You’ll Miss Moderates When They’re Gone

Two of the members of the group of nine senators and Congressmen who’ve scrambled to put together a compromise between the House’s and the Senate’s relief bills, Sen. Mark Warner and Sen. Susan Collins, have taken to the pages of the Washington Post to encourage the adoption of their bill:

Despite a broad consensus that more relief is desperately needed, for months congressional leaders and the White House have been trapped on a merry-go-round of negotiations that have led only to one stalemate after another. Millions of struggling families watched as Washington dysfunction hijacked a debate with their lives and livelihoods at stake.

We’re proud to work across the aisle to solve the most pressing issues facing our nation, even though it has subjected us both at times to criticism from people in our own parties who would rather smear the other side than get things done. At a moment like this, with millions of Americans getting sick or losing their jobs, we felt the stakes were simply too high to allow partisan warfare to prevent us from delivering relief to the people of Maine, Virginia and all of America.

So we began quietly reaching out to like-minded colleagues to explore ways to break the partisan logjam among party leaders. Out of the public eye and off TV, we worked for two weeks over Zoom and socially distanced pizza dinners to negotiate a compromise on emergency funding that senators from both parties could find a way to support. The result is a bipartisan $908 billion relief framework that, if passed, would help Americans at least get through the next four months as vaccine manufacturing and distribution ramp up.

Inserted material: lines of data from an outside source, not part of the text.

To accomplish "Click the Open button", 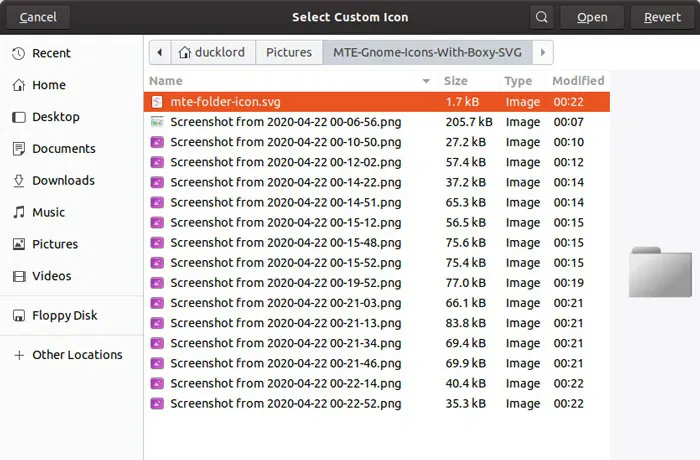I will (592, 17).
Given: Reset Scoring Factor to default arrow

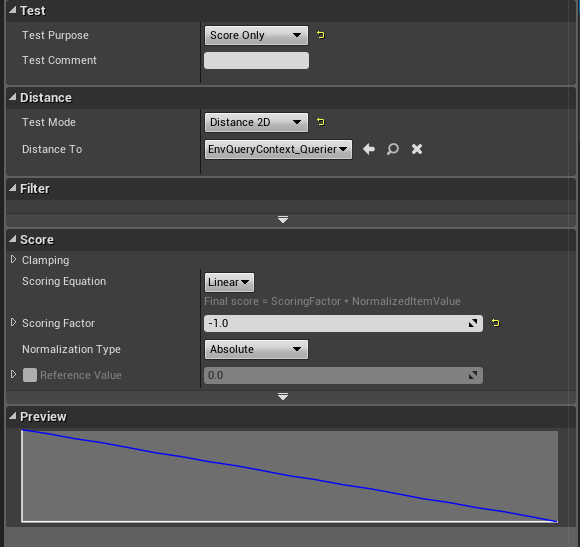Looking at the screenshot, I should [x=496, y=323].
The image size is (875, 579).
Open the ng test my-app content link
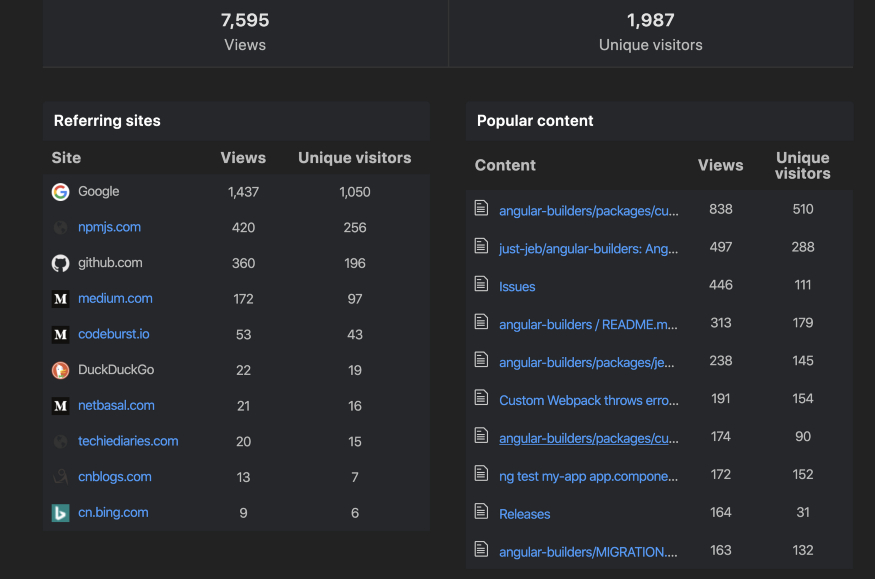588,476
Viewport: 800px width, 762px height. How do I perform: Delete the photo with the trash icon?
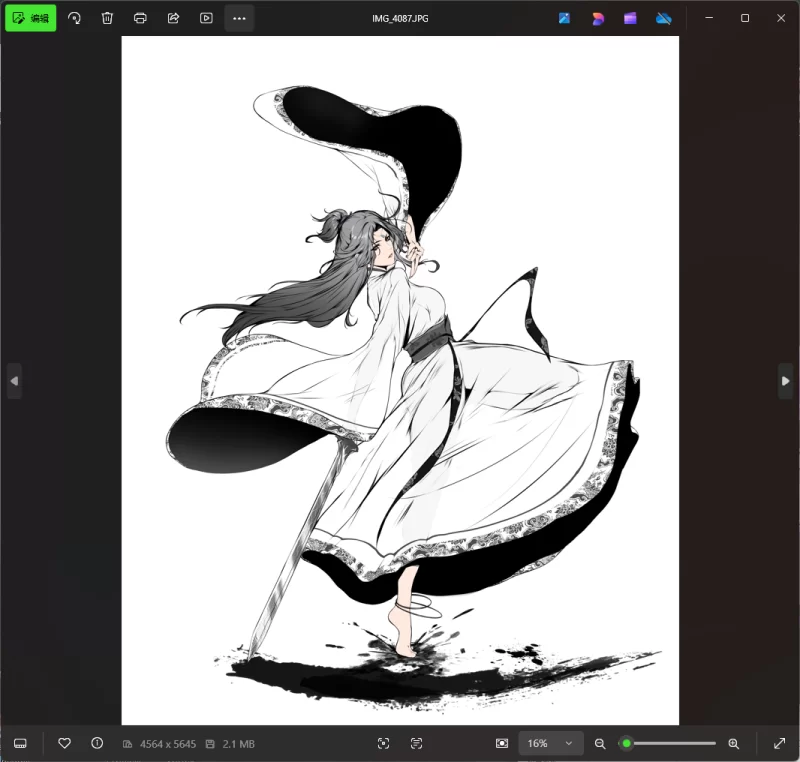[x=107, y=18]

The process, too, can serve as a template for progress on other difficult but vital issues in our closely divided Senate.

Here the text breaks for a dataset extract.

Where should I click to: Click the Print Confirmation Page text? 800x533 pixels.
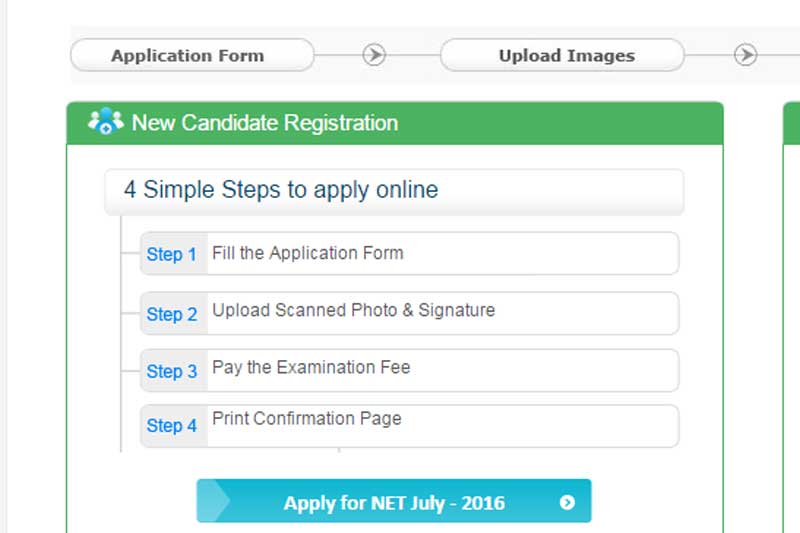point(306,419)
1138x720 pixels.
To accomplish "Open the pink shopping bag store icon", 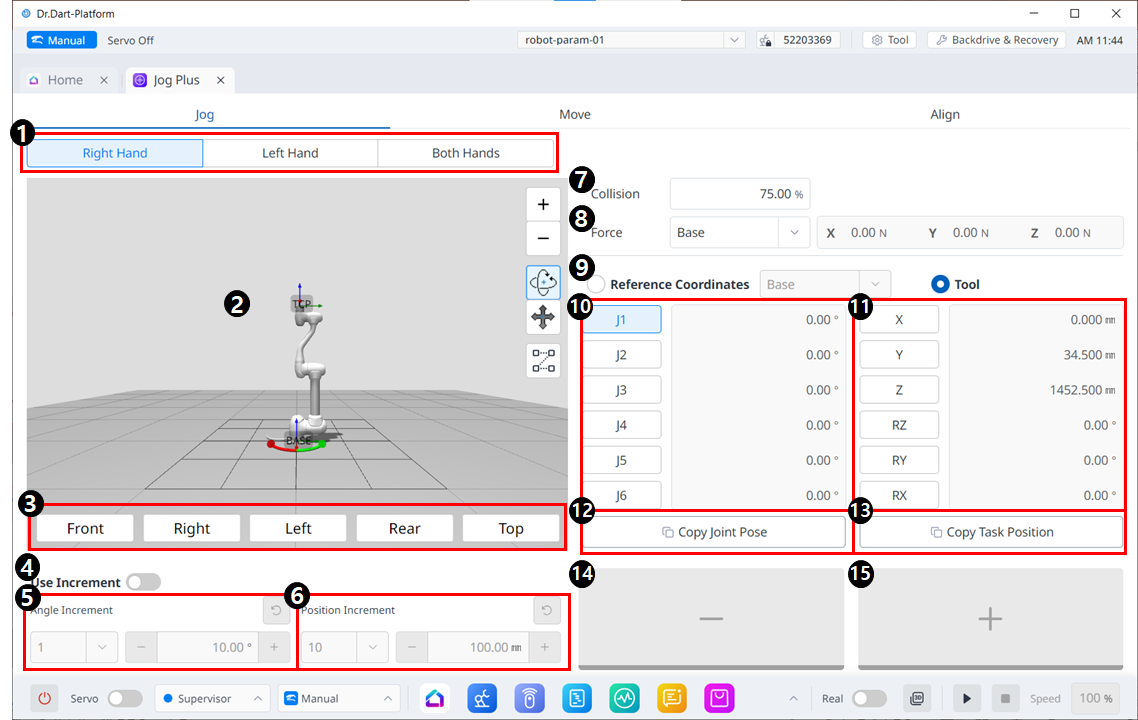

These are the most moderate members of the Senate and House, vilified by members of their own parties as DINOs and RINOs. Unfortunately, when the next election time rolls around they’ll be opposed by more partisan and more extreme members of their own party in the primaries, big ticket donors will prefer those more partisan and extreme candidates, gerrymandering will foster them, and in the next general election voters will have forgotten who cared more about getting something done than about partisan advantage and line up to vote for the regular Republican or Democratic candidates whoever that might be. It’s not the electorate that’s more polarized but the party leaderships. Contrary to the opinions of some we’re not getting the government we deserve but the government the party leaderships will allow us to have as they pursue their own parochial interests.

2 comments… add one
  • Andy Link

    There is also our broken primary system, which is how many moderates are ousted.

  • walt moffett Link

    parochial or pecuniary interests? Board seats, think tank sinecures, talking head appearances, etc are tips for service rendered.

    Wonder how long it will be until even more emergency powers are found after a deep spelunk thru the federal code to loud applause.